Entries provided:

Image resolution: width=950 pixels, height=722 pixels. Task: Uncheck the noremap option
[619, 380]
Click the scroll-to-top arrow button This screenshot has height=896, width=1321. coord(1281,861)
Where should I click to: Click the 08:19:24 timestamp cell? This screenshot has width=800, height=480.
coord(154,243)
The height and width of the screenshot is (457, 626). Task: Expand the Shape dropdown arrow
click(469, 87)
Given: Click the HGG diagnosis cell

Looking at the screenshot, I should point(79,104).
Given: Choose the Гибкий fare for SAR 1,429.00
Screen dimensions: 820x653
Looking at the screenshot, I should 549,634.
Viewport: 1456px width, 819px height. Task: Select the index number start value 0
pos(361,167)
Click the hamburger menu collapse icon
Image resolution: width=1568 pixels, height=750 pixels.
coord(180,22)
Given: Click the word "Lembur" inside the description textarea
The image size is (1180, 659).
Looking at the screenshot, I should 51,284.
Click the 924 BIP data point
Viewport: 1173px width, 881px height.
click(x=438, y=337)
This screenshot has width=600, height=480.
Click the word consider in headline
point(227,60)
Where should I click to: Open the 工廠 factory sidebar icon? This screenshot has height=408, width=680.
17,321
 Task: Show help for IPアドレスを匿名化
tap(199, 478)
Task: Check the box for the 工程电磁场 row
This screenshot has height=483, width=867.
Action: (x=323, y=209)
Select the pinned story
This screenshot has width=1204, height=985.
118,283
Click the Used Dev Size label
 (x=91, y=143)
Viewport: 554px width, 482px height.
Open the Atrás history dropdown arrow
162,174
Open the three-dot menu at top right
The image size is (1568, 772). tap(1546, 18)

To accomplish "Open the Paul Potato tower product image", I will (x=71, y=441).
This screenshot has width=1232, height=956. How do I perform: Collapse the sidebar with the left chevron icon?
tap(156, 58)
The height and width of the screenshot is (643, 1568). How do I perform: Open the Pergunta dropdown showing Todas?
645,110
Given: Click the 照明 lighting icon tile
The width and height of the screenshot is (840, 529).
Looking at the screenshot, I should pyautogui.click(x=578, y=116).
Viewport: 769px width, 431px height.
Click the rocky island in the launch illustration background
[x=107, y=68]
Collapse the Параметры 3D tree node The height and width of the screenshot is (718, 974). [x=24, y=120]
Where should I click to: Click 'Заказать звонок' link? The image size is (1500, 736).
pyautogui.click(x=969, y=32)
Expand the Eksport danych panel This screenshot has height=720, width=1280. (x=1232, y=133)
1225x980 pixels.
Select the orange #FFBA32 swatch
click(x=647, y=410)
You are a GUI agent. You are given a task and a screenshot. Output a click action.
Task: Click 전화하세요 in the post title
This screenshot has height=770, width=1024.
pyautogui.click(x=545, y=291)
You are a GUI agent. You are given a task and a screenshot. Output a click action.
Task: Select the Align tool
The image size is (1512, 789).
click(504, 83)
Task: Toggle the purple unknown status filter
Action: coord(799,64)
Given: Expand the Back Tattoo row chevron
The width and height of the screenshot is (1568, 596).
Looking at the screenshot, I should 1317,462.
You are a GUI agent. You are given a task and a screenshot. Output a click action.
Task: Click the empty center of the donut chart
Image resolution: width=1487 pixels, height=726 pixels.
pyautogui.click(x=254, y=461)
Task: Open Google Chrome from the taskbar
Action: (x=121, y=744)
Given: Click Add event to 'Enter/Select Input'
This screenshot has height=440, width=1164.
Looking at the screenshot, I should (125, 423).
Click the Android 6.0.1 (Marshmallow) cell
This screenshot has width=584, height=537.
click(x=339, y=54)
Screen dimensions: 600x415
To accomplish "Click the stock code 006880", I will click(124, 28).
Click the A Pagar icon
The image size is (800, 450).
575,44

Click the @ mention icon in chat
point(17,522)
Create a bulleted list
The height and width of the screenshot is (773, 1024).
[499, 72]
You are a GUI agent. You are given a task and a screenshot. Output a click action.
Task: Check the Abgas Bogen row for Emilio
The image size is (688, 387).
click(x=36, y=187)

Task item: Extract every line of the records above that contains the word "will".

Expected output:
To accomplish "Open the Paul Potato tower product image", I will (x=71, y=441).
To accomplish "Click the stock code 006880", I will click(124, 28).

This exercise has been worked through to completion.